Noting how the eruption of contagion inside convents has been a major concern in countries such as Italy, Spain and the United States which have been more severely hit by the coronavirus, particularly European communities that have high numbers of elderly, Murray said there have been many deaths among sisters, but the UISG does not keep track.

“Each religious congregation is autonomous, even if they are members of UISG, so we would find that very intrusive, because behind every sister that dies there is the whole community and the whole congregation; there’s her family, there’s the people she knows in ministry.”

“We would know because we’re in contact with some communities, but we have no sense of the overall and nor would we seek it,” she said, insisting that “Each loss is huge for a community, particularly in these kind of situations where the normal practices of being able to bury a sister, like for families worldwide, has been interrupted.”

Calling the pandemic “a time of grief and sadness,” Murray said religious communities are no different than families. There is even a “double-weight” when a sister dies, she said, because both their immediate family and their religious family suffer.

In terms of precautions they are taking, Murray said the sisters are following the regulations in the countries where they live but are generally all engaged in basic sanitation practices such as frequent handwashing, wearing face masks and social distancing.

“The prudent precautions are being taken to separate. But we know so little about this coronavirus,” she said, noting that in many cases in Europe specifically, the virus entered communities before there was an awareness of how infectious it was and the high number of asymptomatic people who pass the virus to others.

In larger convents, in addition to the basic sanitary practices, some have staggered their meals to ensure that proper distance is maintained, even inside the convent walls. Sisters who work in hospitals, clinics and rest homes are doing their best to self-isolate, even in the convent, to ensure that the other sisters have a limited chance of infection.

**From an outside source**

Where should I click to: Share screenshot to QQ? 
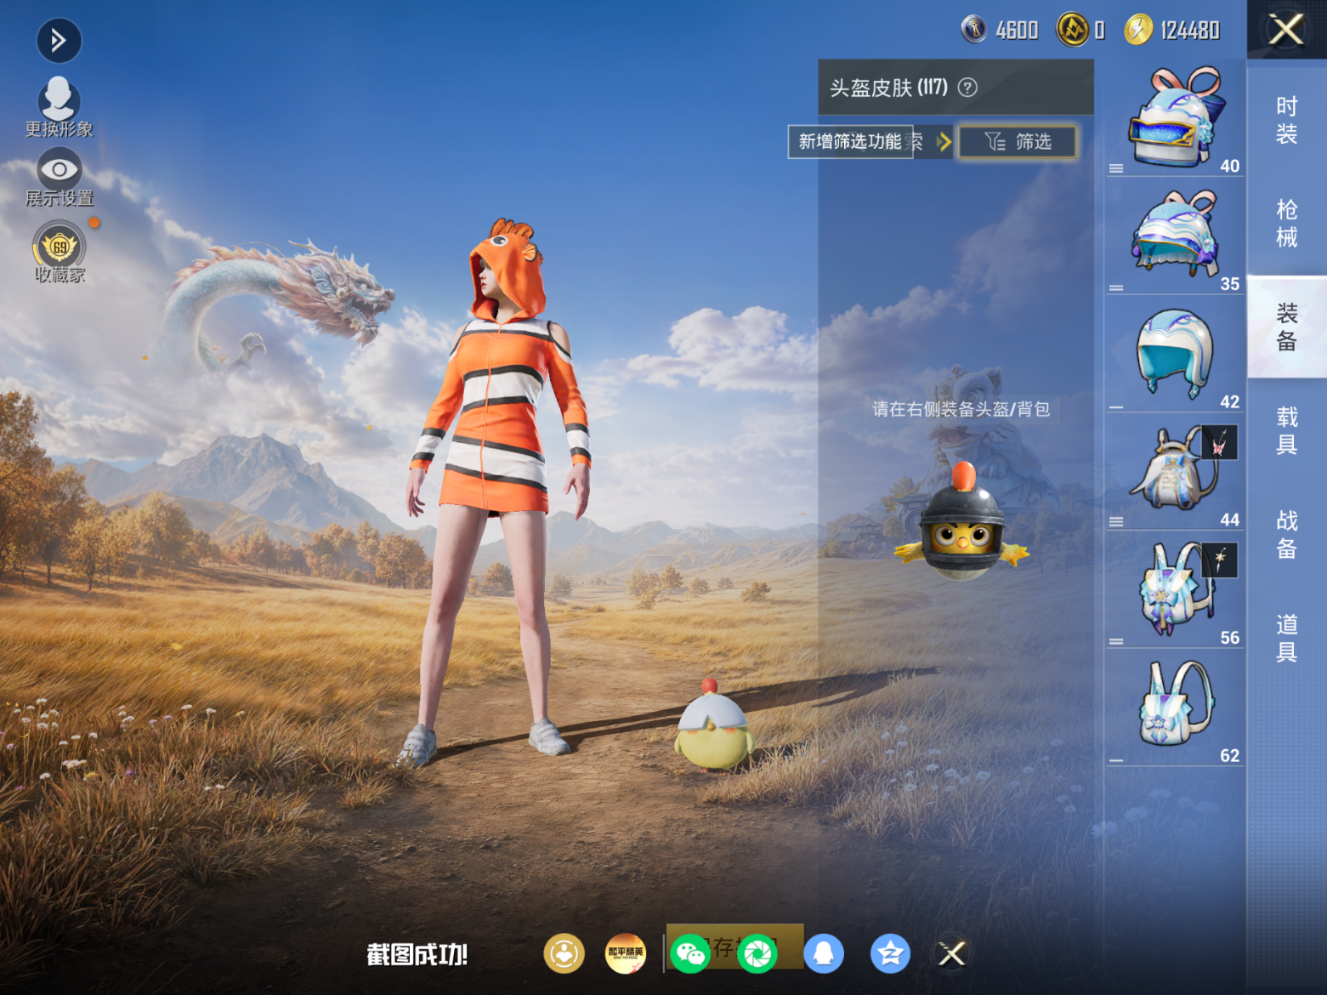coord(823,954)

“It’s a big challenge within communities,” Murray said, adding that, “these communities are not just communities, but they are caring organizations for the members of their congregations.”

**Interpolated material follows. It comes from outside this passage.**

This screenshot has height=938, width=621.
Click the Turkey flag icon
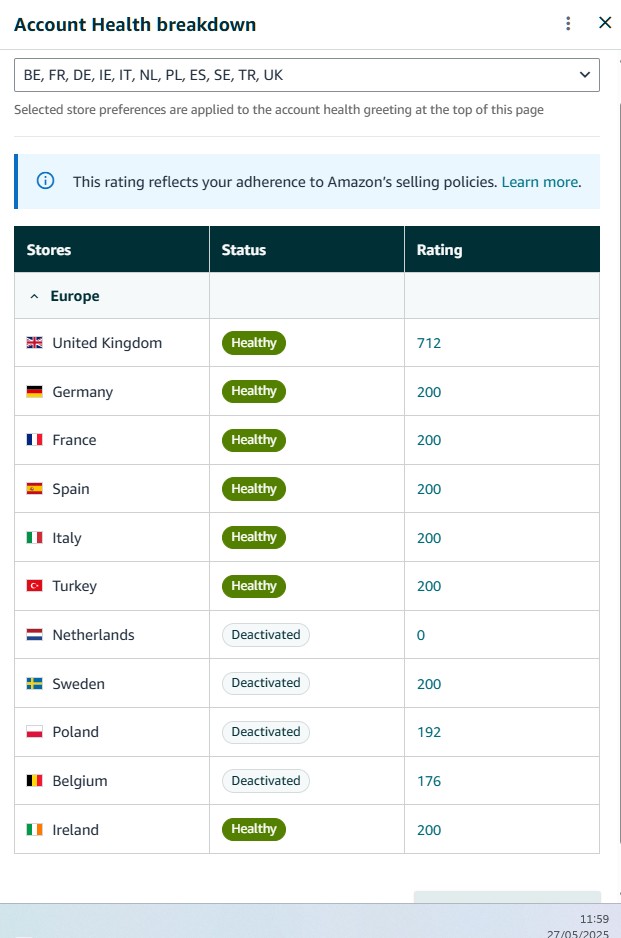[35, 586]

Murray said the UISG has been hosting video conferences and webinars with different communities and congregations as a means of support.

Recently, two were offered by Sister Marianne Loughrey, a Religious Sister of Mercy and a psychologist who has worked with organizations that work in difficult situations. One was on coping in a time of pandemic, and the other addressed how to face personal and social grief in a time of pandemic.

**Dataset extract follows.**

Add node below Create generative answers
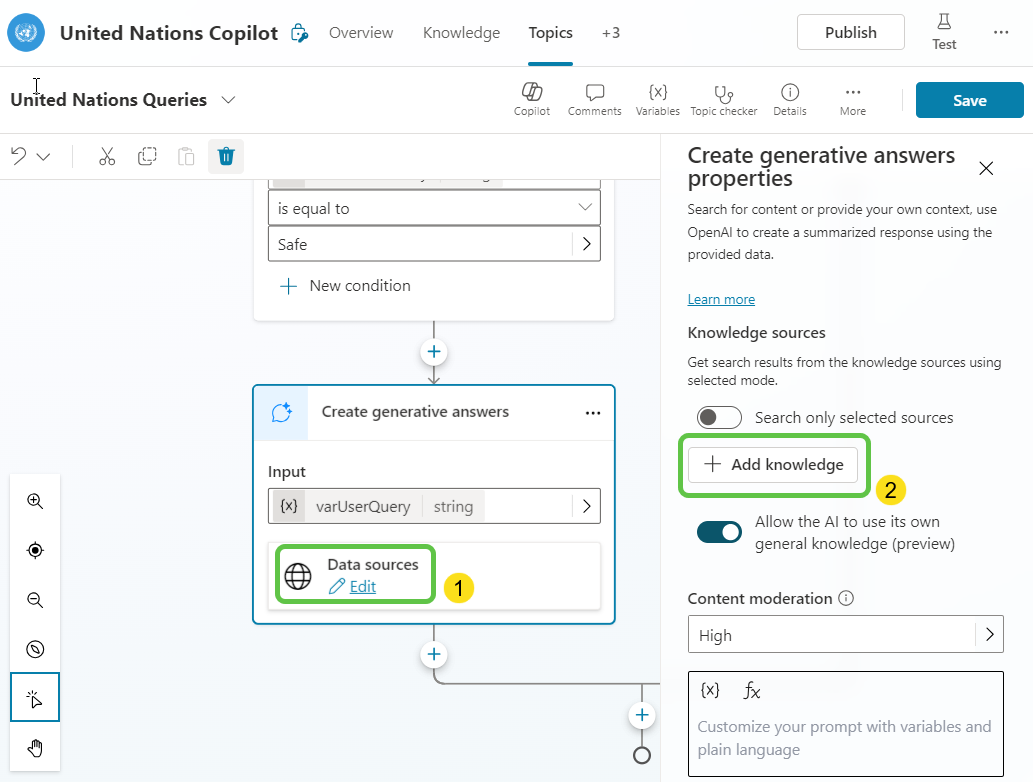This screenshot has height=782, width=1033. coord(434,654)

This is important, Murray said, because “each one of us is dealing with grief, first of all in the persons we know who have died, but also grief in the loss of our normal way of life, of our normal way of living, and that’s a grief in itself that we have to confront.”

They are encouraging sisters to share the information from the webinars with their parishes, families and friends in order to ensure people have resources on how to cope amid “a tsunami of grief.”

Referring to an Easter message sent by UISG President Sister Jolanda Kafka Murray said, “we’re women who anticipate the dawn while facing the darkness…We’re facing this darkness with all of humanity (and) we can draw on our own spiritual resources to be nourishers of hope.”

“In living and working through this time of crisis of humanity, we can also point to the growth of seeds of hope and compassion that are there,” she said, pointing to the “rich spiritual tradition” of the Catholic Church.

“We want to share those traditions at this time, with people of faith and people of no faith,” she said. “We want to nourish the humanity and the faith of ourselves and of all others so that together we can find new ways of living together, not only in this situation but in the future, for the sake of the poorest on the earth, and for the sake of our own world and our way of living together.”